If the invited user does not exists in an Azure AD tenant a shadow/unmanaged tenant is created behind the scenes for that user, additional users from the same domain will then created within this unmanaged tenant.
However, if you add a foreign user to your tenant an invitation mail is send to this user you add and the user has to redeem the invitation. By default, users are created as a guest user, which don’t have any permission (even read directory) in your tenant. Nevertheless, you can assign permissions like application permission, Azure AD or RBAC roles to such users.
There are 4 methods to invite a user as a B2B guest to your tenant:
- Azure AD admin portal
- Azure AD access panel
- Azure AD PowerShell module v2
- Azure AD Graph Invitation API
You can get more details and concepts of Azure B2B on the documentation.
While adding users manually by your or your organization is nice if there are only a small amount of users to invite this can lead to a lot of work if this grow up to hundreds or “multiple” thousands. You might also want to skip the part of invitation redemption so multiple users from your partner organization are added without any further interaction or a notification at all.
Consider the following scenarios for example, which are concepts already discussed with customers:
- You manage external users already on-premises with your IDM solution (probably MIM I hope) and you want that users to be invited by a PowerShell connector and you want to notify users with your own email about that.

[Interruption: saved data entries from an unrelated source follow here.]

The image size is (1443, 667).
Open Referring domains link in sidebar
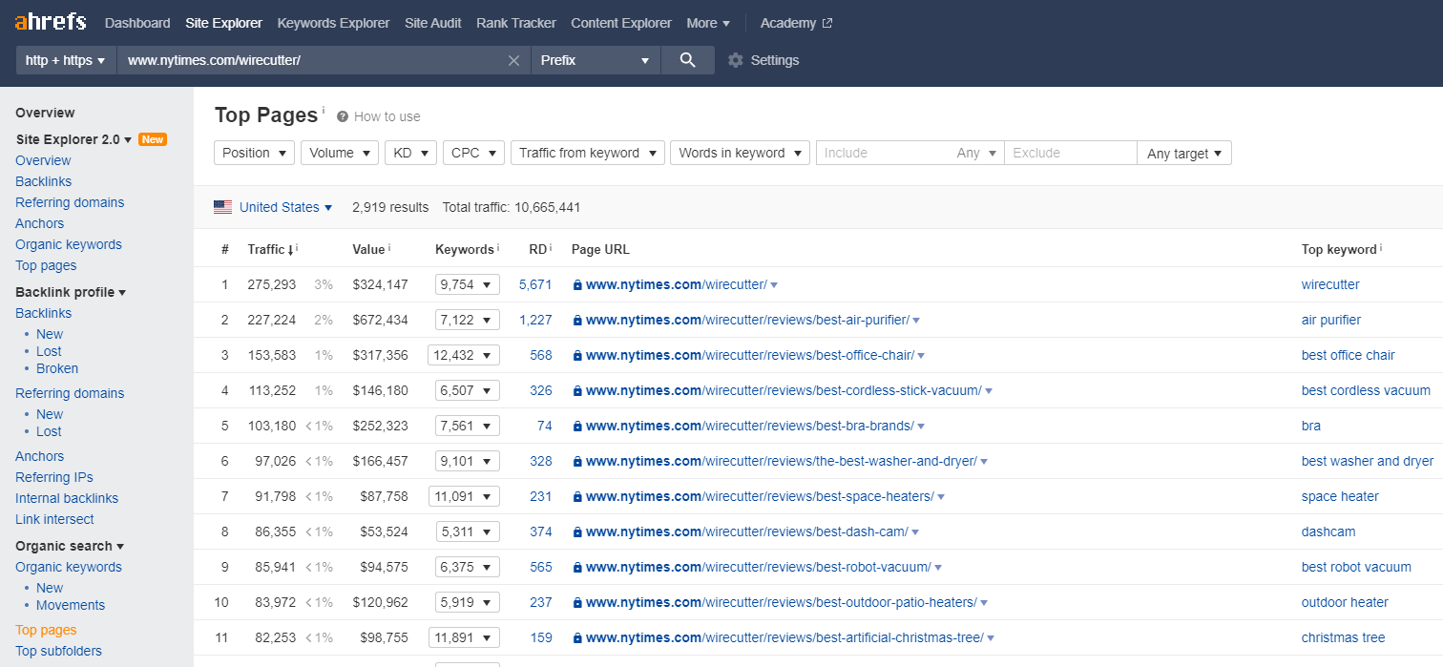coord(70,202)
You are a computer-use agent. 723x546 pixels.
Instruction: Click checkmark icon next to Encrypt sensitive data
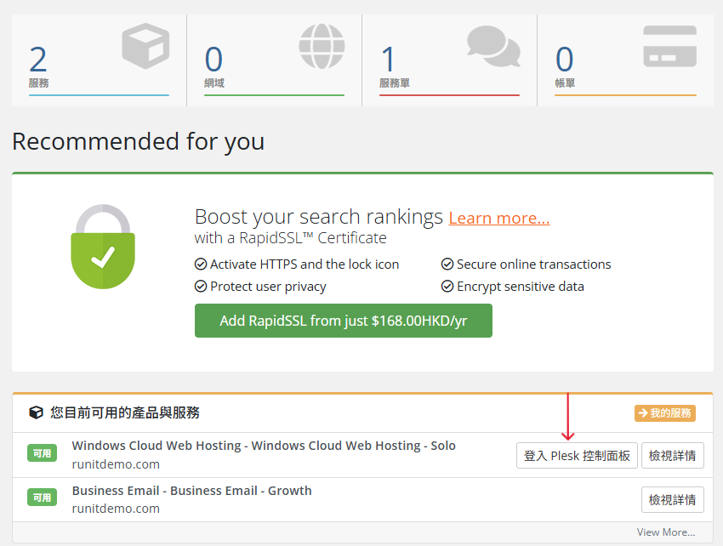447,287
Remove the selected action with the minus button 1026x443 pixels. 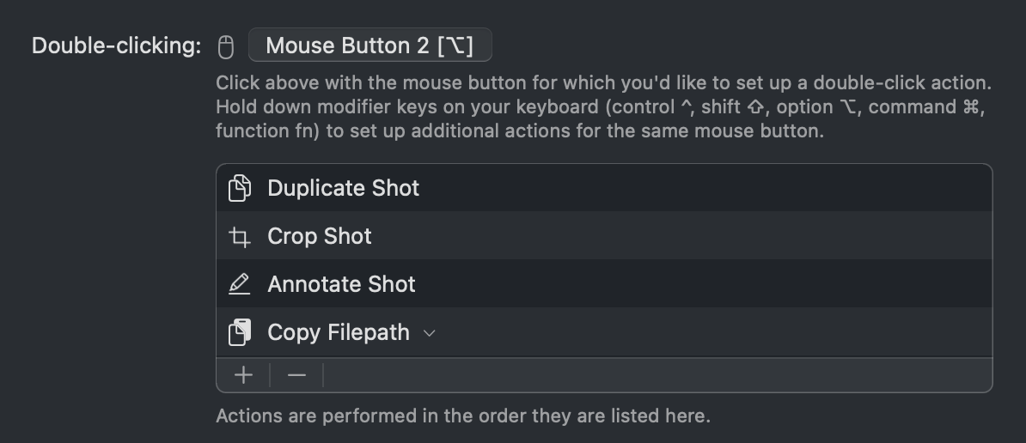pyautogui.click(x=296, y=375)
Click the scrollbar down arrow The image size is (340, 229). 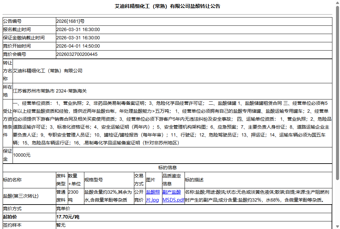coord(337,226)
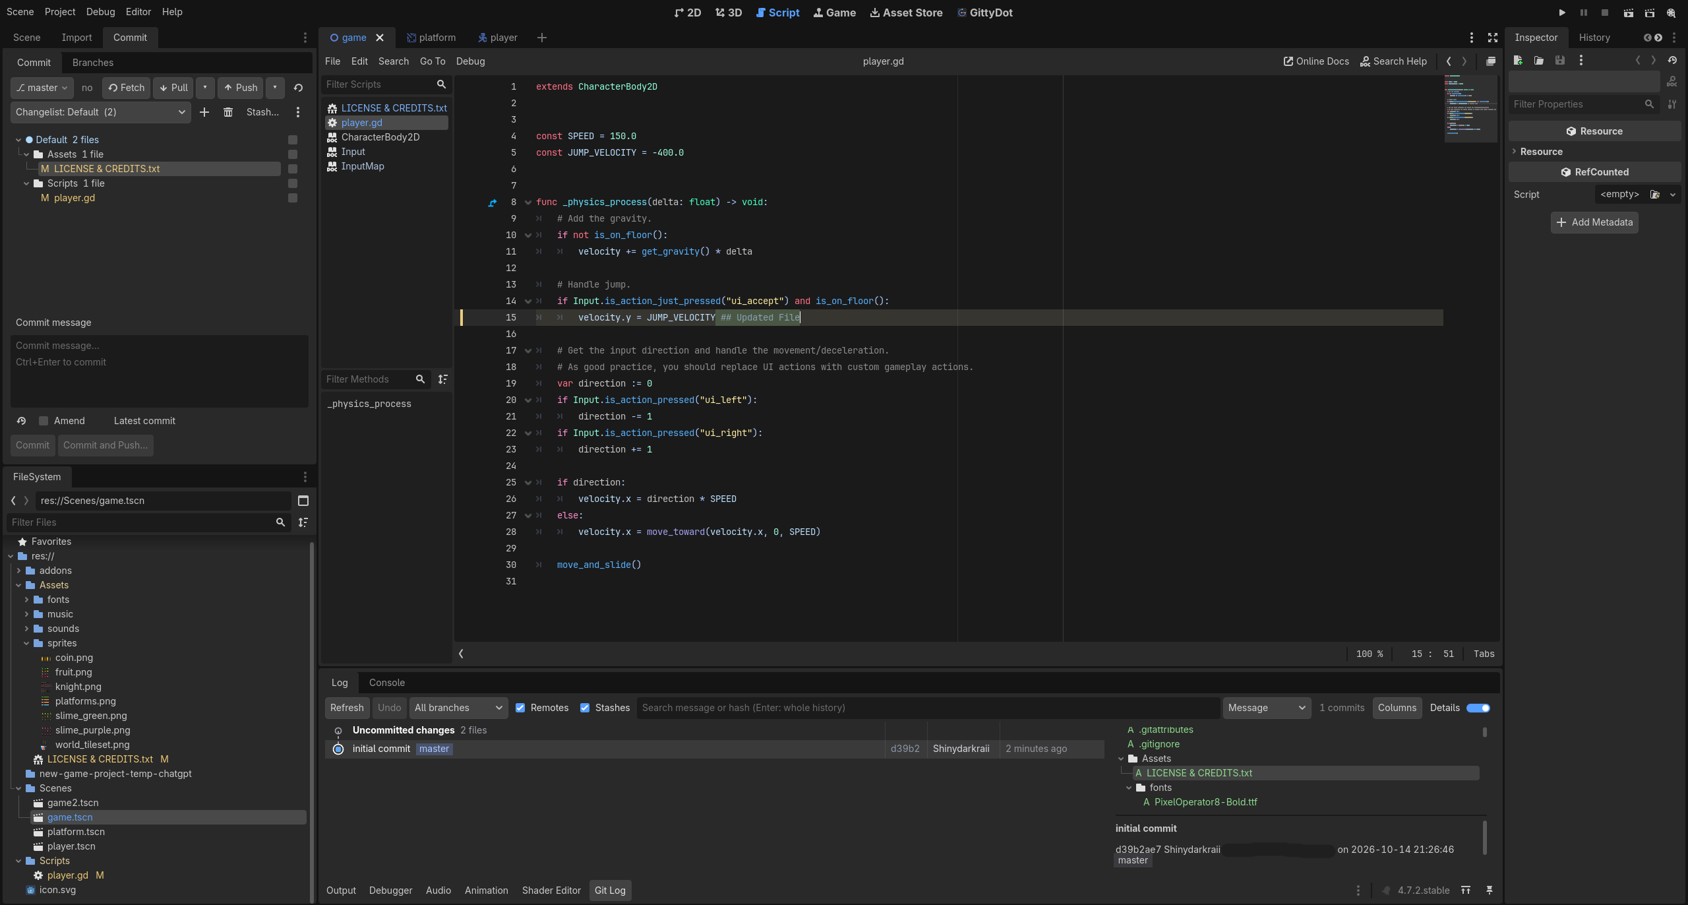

- You have a trustful partnership with another company and want some people of that company doing the invite to your tenant instead of you. But you are after that responsible to assign permissions to those users.
So, here is how you can archive this:
In order to be able to invite people without redemption you need an account with directory read permission of the partners tenant (the foreign tenant).
This account needs also invite permissions within your tenant (inviting tenant). By default only Global Admins can invite guest users, you can activate an option so that even members (your employees) or guests can invite other users. In addition, there is also an Azure AD role called “Guest Inviter”.
As you can see in the screenshot, there is also an option to disable the restrictions of guest users and they will behave like members (your normal employee account) and for example read all directory objects. That is nothing that we want to have by default for all your guests.
However, we need this permission for the inviting user (in your case a B2B user that will invite additional users) in order to be able to user the Azure AD admin portal (http://portal.azure.com)
This permission is not needed for members of the “Guest Inviter” role if they only want to use PowerShell or the API to invite users. Having both permissions will automatically suppress the invitation redemption instead the user is directly added to your tenant.
So what I did was to invite the first user of my partner company as a member to my tenant and assign him to the “Guest Inviter” role. This user can then be used as a service account for my PowerShell connector of MIM or by one or multiple people of my partners organization to invite additional guest users.
Invite B2B users as a user type member can only be done by PowerShell or the Invitation API:
Connect-AzureAD New-AzureADMSInvitation -InvitedUserDisplayName "Partner Inviter Account" -InvitedUserEmailAddress "firstname.lastname@example.org" -SendInvitationMessage $true -InviteRedirectUrl "http://myapps.microsoft.com" -InvitedUserType member
That first user will get the default invitation mail send by Azure AD:
Just redeem that invitation by clicking the “Get Started” link and after that assign the user to the “Guest Inviter” role in Azure AD.
Now let’s invite an additional user from that same partner company with the B2B account created before.
Go to the Azure AD admin portal and click “+ New guest user” from the “All Users” menu.
Invite a guest by simply enter his email address and optional an invitation message:
This second invited user will get no invitation mail by default since he was added by a user with read permissions within the foreign tenant, instead he will receive a mail that he was added to the tenant and no further action is needed.
To suppress also this “added user” message you need to invite additional users also by PowerShell and set the parameter “SendInvitationMessage” to false. You can use the Invitation API as well for that.
Having that you can now bulk import users by PowerShell or the Invitation API without further interaction by the guest user and integrate the provisioning into your existing processes.
This should also work the other way around by adding one of your users as the first user to the foreign partner tenant and assign directory read permission to this user there.